The offer, which will only last until the end of this year, will see rates to a number of international destinations, including Australia and the US, cut to 0.5p per minute and fees for VoIP users making calls over a BT Openzone hotspot shelved.
Gavin Patterson, managing director of BT's Consumer division, said the price cuts come in an effort to stop Internet telephony providers tempting BT customers away with cheap calls.
VoIP is now shaping up to be a market tech firms are fighting to get into, with a series of companies announcing their intentions towards voice-over-IP this week.

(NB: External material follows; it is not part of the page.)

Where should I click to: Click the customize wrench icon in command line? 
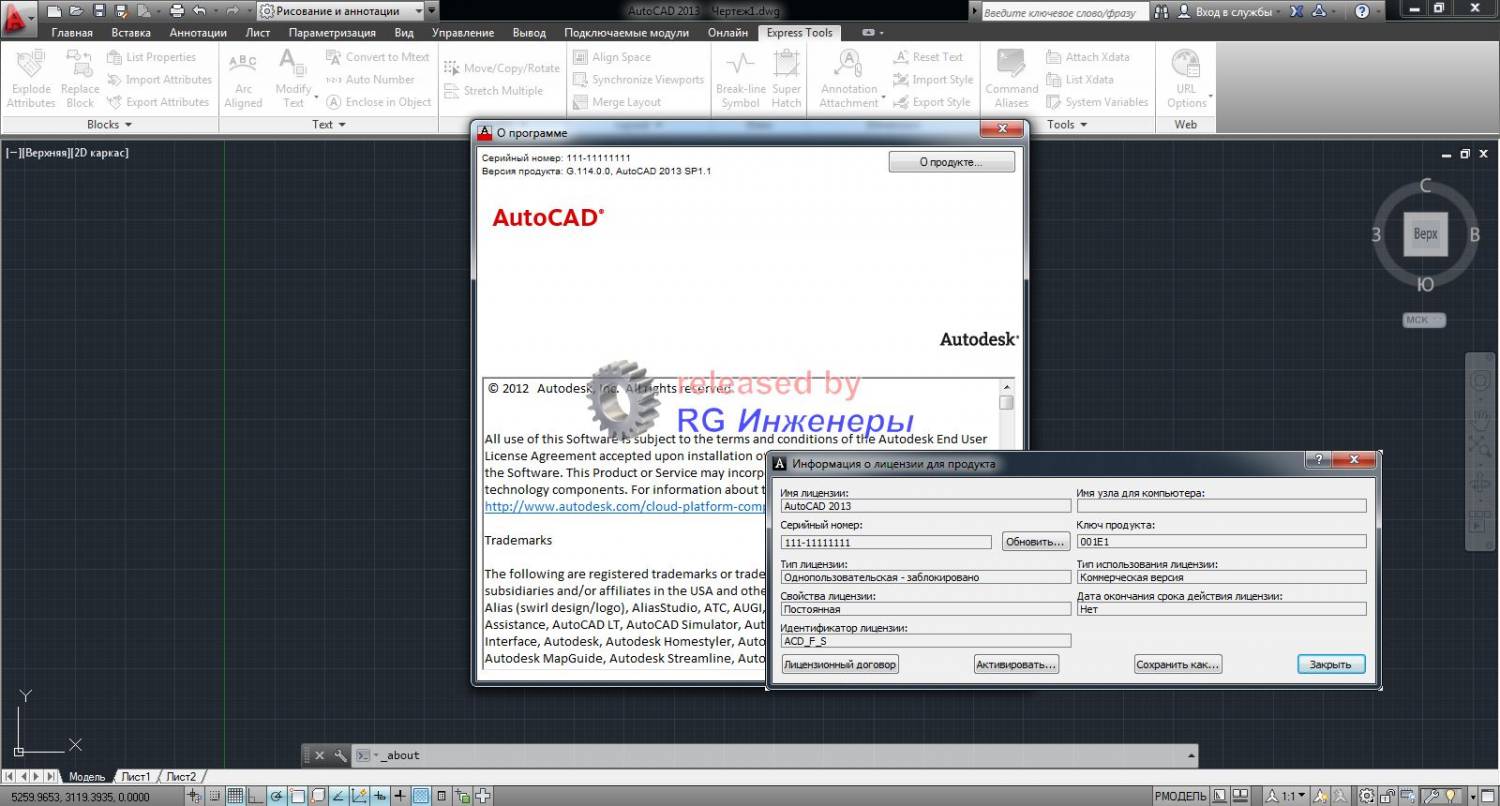[340, 755]
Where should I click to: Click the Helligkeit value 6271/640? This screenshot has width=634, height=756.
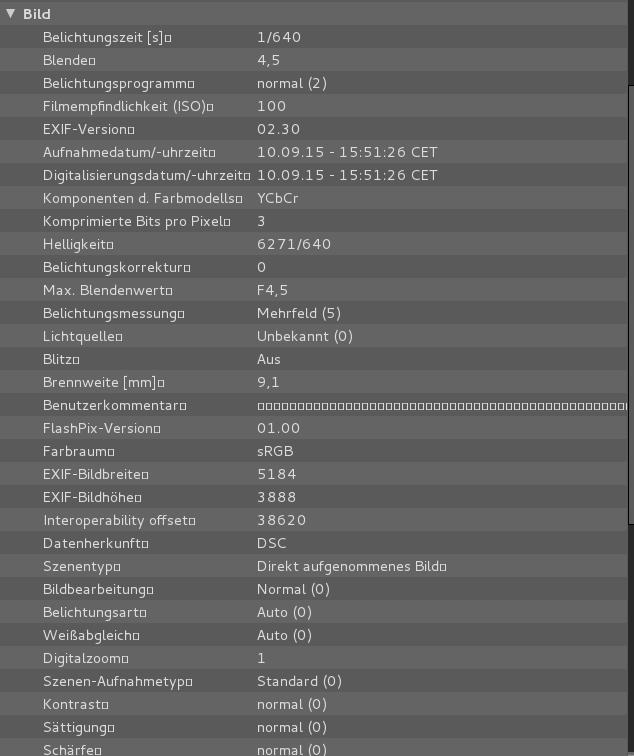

DSG, which owns high street electronics firms including Currys and Dixons, has unveiled a VoIP venture, under the brand FreeTalk. FreeTalk will sell 'adapters' in DSG-owned stores that give users free UK fixed-line calls for a year over VoIP as well as cheap international calls, and then charge a subscription of £6.99 per month for the same deal.
According to Ovum analyst Cesar Bachelet, FreeTalk's VoIP package is nothing new and not even the cheapest available. However, DSG is the first company that will be selling tangible VoIP products on the UK high street.
"This combination of presence and brand is what differentiates DSG from most of its more traditional telco and ISP competitors and has so far been used successfully by Tesco and Carphone Warehouse to develop their telecoms business. It will be interesting to see whether this can be repeated with VoIP," said Bachelet in a research note.
FreeTalk will now face competition from two other new entrants to VoIP, as well as established players such as Skype and Vonage.
Onetel has launched Just Dial, with a £1.99 monthly subscription for free evening and weekend calls or £4.99 for free calls any time. Onetel will also be selling adapters for phone-fond VoIP users.
ISP PlusNet has also launched a VoIP service, PlusTalk, offering a range of calling packages with prices starting at £2.99 for a monthly subscription.
VoIP old-timer and fellow ISP Wanadoo revealed its subscriber numbers today. The France Telecom-parented provider, which launched its Internet calling package in March, has signed up 50,000 users to the service.
Wanadoo said nearly half of its new broadband subscribers are choosing to use VoIP now, with each of its VoIP users making around 150 minutes of calls per month.